Following edges in succession can become tedious, so a method is
provided for ease of use:

   >>> root_node.follow("ab") == root_node["a"]["b"]
   True

The "+" character is the *break* character, which signifies that the
start of the word has been reached and that the subsequent edges (if
any) now form the suffix. A node's letter set shows the characters
which will end a word:

   >>> break_node = root_node.follow("ab+")
   >>> break_node.letter_set
   ['r', 'z']

The words "bar" and "baz" have been found.

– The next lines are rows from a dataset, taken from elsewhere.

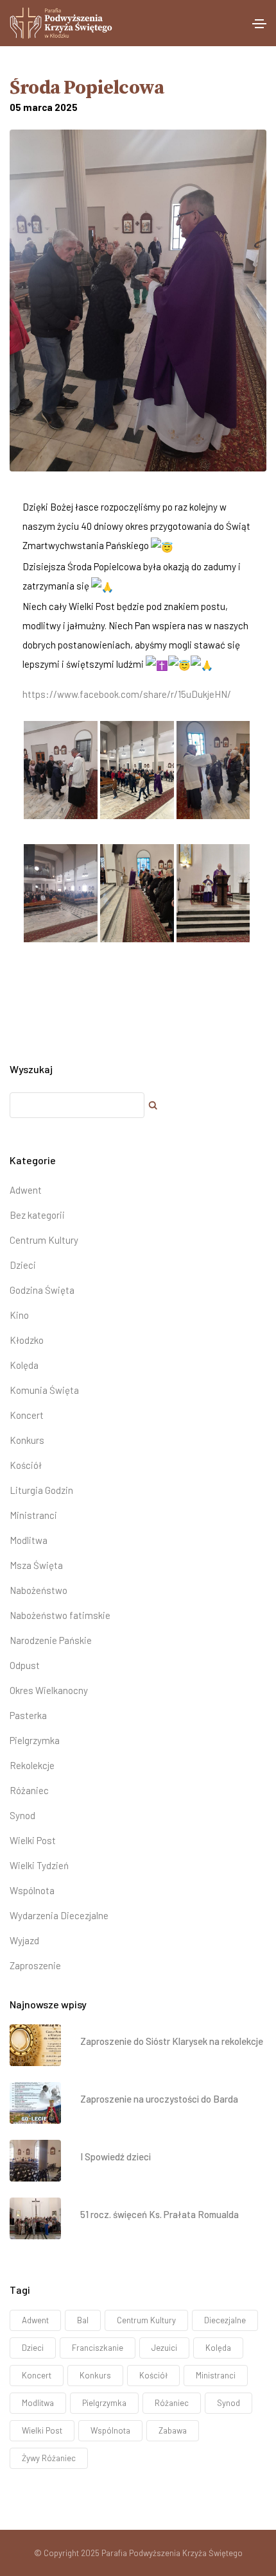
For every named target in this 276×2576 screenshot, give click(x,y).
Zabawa (173, 2430)
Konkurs (27, 1440)
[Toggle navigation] (259, 23)
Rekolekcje (32, 1765)
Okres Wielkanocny (49, 1690)
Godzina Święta (42, 1290)
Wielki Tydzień (39, 1865)
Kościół (26, 1465)
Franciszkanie (97, 2348)
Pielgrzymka (35, 1740)
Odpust (25, 1665)
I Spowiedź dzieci (115, 2156)
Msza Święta (36, 1565)
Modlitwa (28, 1540)
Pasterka (28, 1715)
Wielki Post (33, 1840)
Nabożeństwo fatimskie (60, 1615)
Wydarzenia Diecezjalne (59, 1915)
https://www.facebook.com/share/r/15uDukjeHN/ (126, 694)
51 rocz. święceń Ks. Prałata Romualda (159, 2214)
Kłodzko (27, 1340)
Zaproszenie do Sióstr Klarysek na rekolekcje (171, 2041)
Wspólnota (32, 1890)
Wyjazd (24, 1940)
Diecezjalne (225, 2320)
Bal (83, 2320)
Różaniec (29, 1790)
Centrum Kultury (44, 1240)
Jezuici (164, 2348)
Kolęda (24, 1365)
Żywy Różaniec (49, 2458)
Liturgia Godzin (41, 1490)
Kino (19, 1315)
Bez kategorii (37, 1215)
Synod (22, 1815)
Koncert (27, 1415)
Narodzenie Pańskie (51, 1640)
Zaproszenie (35, 1965)
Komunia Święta (44, 1390)
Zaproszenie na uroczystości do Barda (159, 2099)
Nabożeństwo (38, 1590)
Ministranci (33, 1515)
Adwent (26, 1190)
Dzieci (23, 1265)
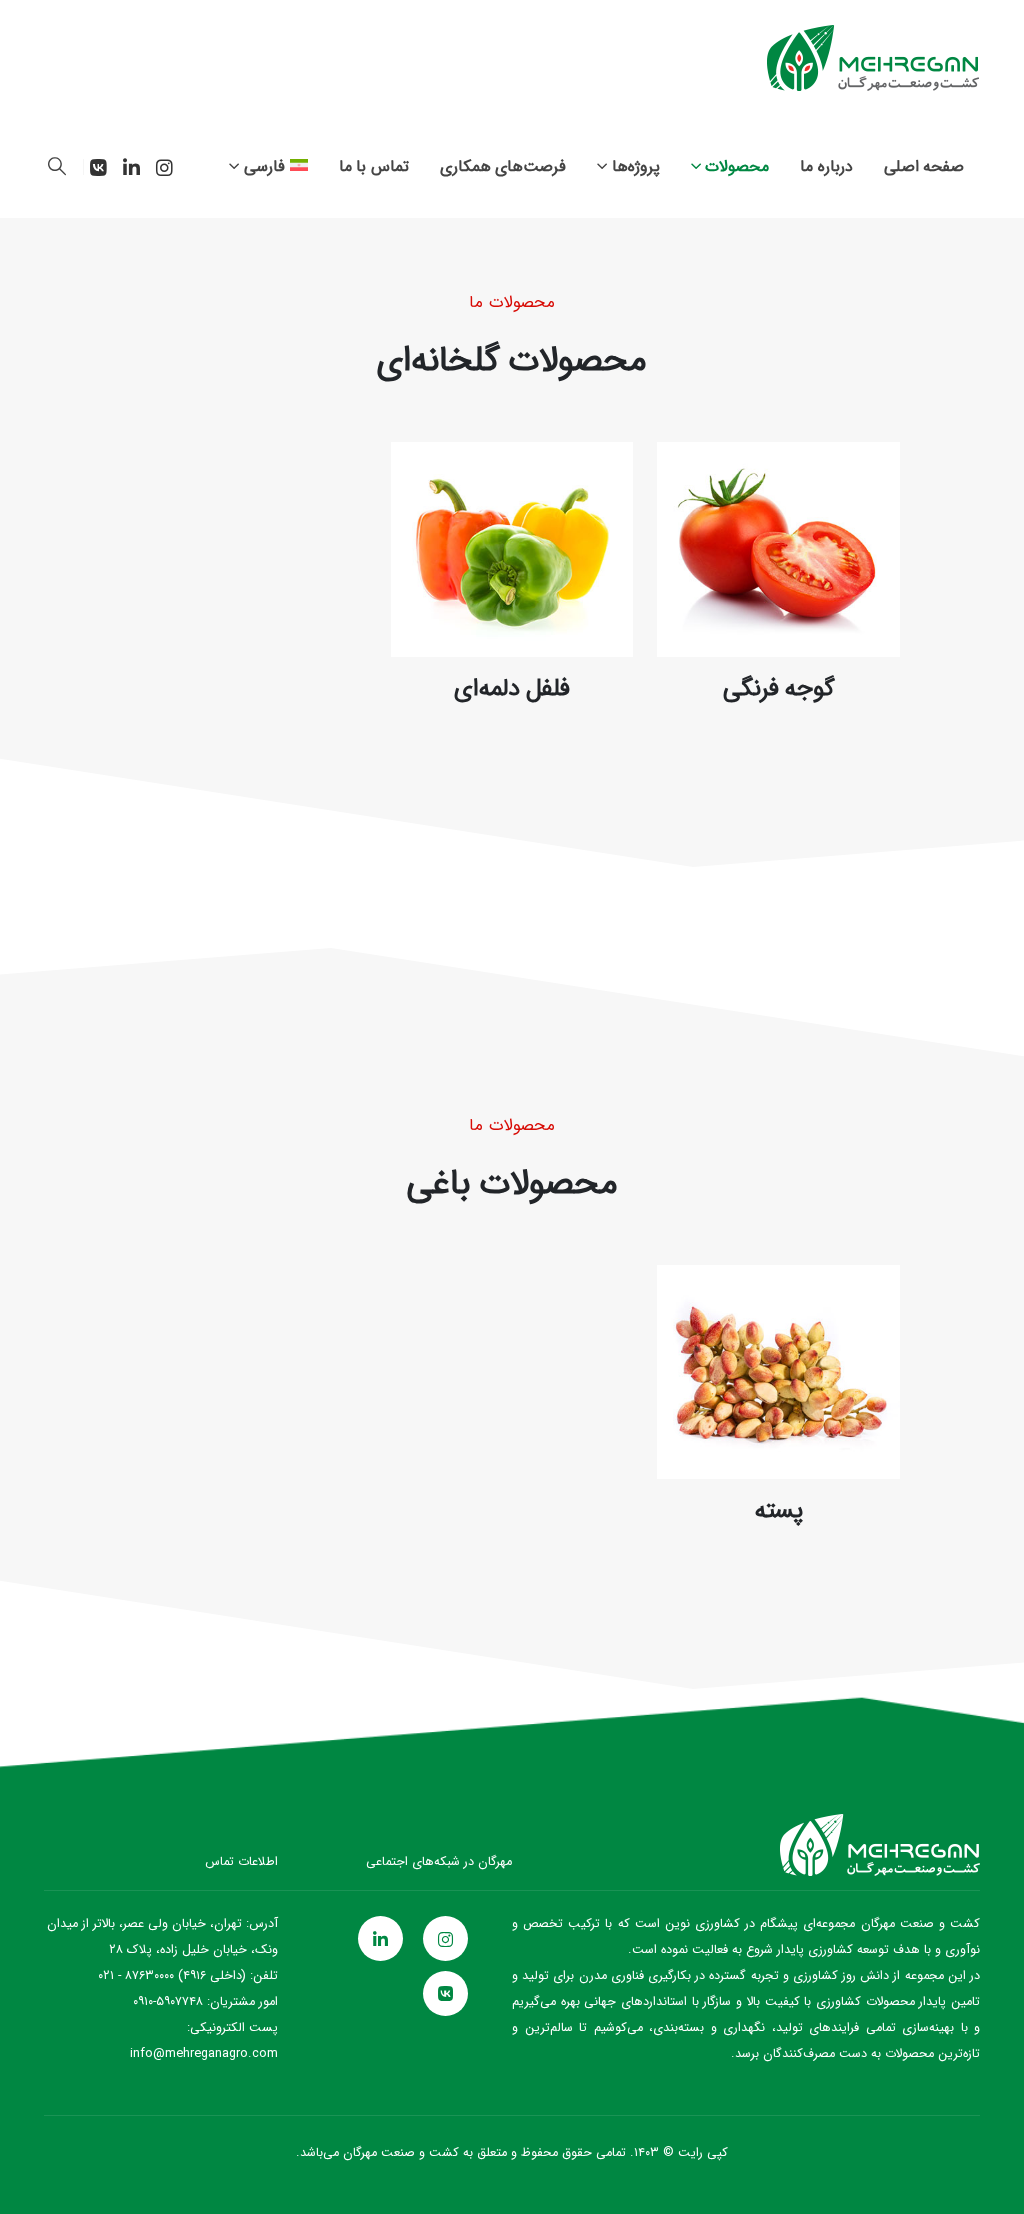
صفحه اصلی (924, 166)
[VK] (98, 167)
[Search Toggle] (56, 167)
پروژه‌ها (636, 166)
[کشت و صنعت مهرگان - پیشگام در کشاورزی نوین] (873, 58)
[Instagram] (164, 167)
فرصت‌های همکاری (503, 166)
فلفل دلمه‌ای (512, 689)
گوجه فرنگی (779, 689)
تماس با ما (374, 166)
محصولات (737, 166)
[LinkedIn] (131, 167)
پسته (779, 1511)
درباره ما (826, 166)
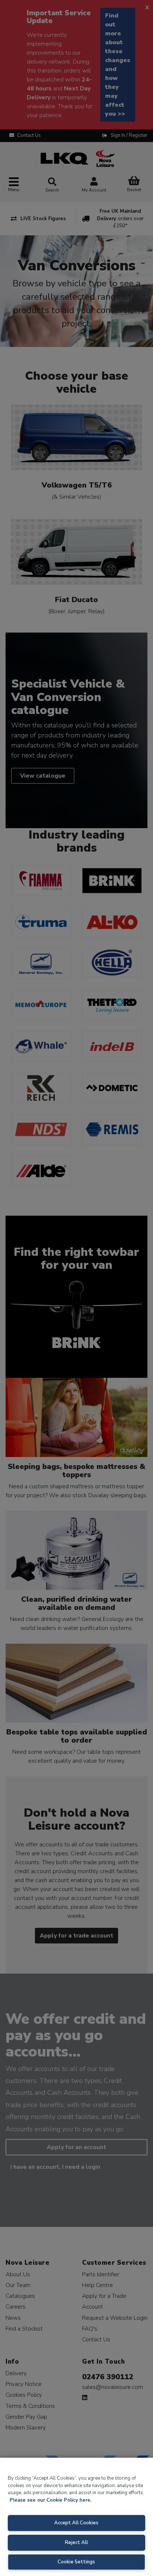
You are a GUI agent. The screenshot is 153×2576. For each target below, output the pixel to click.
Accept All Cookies (76, 2522)
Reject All (76, 2542)
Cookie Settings (76, 2562)
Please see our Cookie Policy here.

Using these features, **GADDAG** can be used for more specialised
applications, such as move generation in word games.


API
===

gaddag.load(path)

   Load a GADDAG from file.

   Args:
      path: path to saved GADDAG to be loaded.

   Returns:
      Loaded GADDAG.

class gaddag.GADDAG(words=None)

   A data structure allowing for extremely fast prefix, suffix and
   substring searching of words.

   add_word(word)

      Add a word to the GADDAG.

      Args:
         word: A word to be added to the GADDAG.

   contains(sub)

      Find all words containing a substring.

      Args:
         sub: A substring to be searched for.

      Returns:
         A list of all words found.

   ends_with(suffix)

      Find all words ending with a suffix.

      Args:
         suffix: A suffix to be searched for.

      Returns:
         A list of all words found.

   load(path)

      Load a GADDAG from file, replacing the words currently in this
      GADDAG.

      Args:
         path: path to saved GADDAG to be loaded.

   root

      Returns the root node of the GADDAG.

   save(path, compressed=True, exist_ok=False)

      Save the GADDAG to file.

      Args:
         path: path to save the GADDAG to. compressed: compress the
         saved GADDAG using gzip. exist_ok: overwrite existing file at
         *path*.

   starts_with(prefix)

      Find all words starting with a prefix.

      Args:
         prefix: A prefix to be searched for.

      Returns:
         A list of all words found.

class gaddag.Node(gdg, node)

   A node in a GADDAG.

   edges

      Return the edge characters of this node.

   follow(chars)

      Traverse the GADDAG to the node at the end of the given
      characters.

      Args:
         chars: An string of characters to traverse in the GADDAG.

      Returns:
         The Node which is found by traversing the tree.

   is_end(char)

      Return *True* if this *char* is part of this node's letter set,
      *False* otherwise.

   letter_set

      Return the letter set of this node.


License
=======

Licensed under the MIT License, see LICENSE.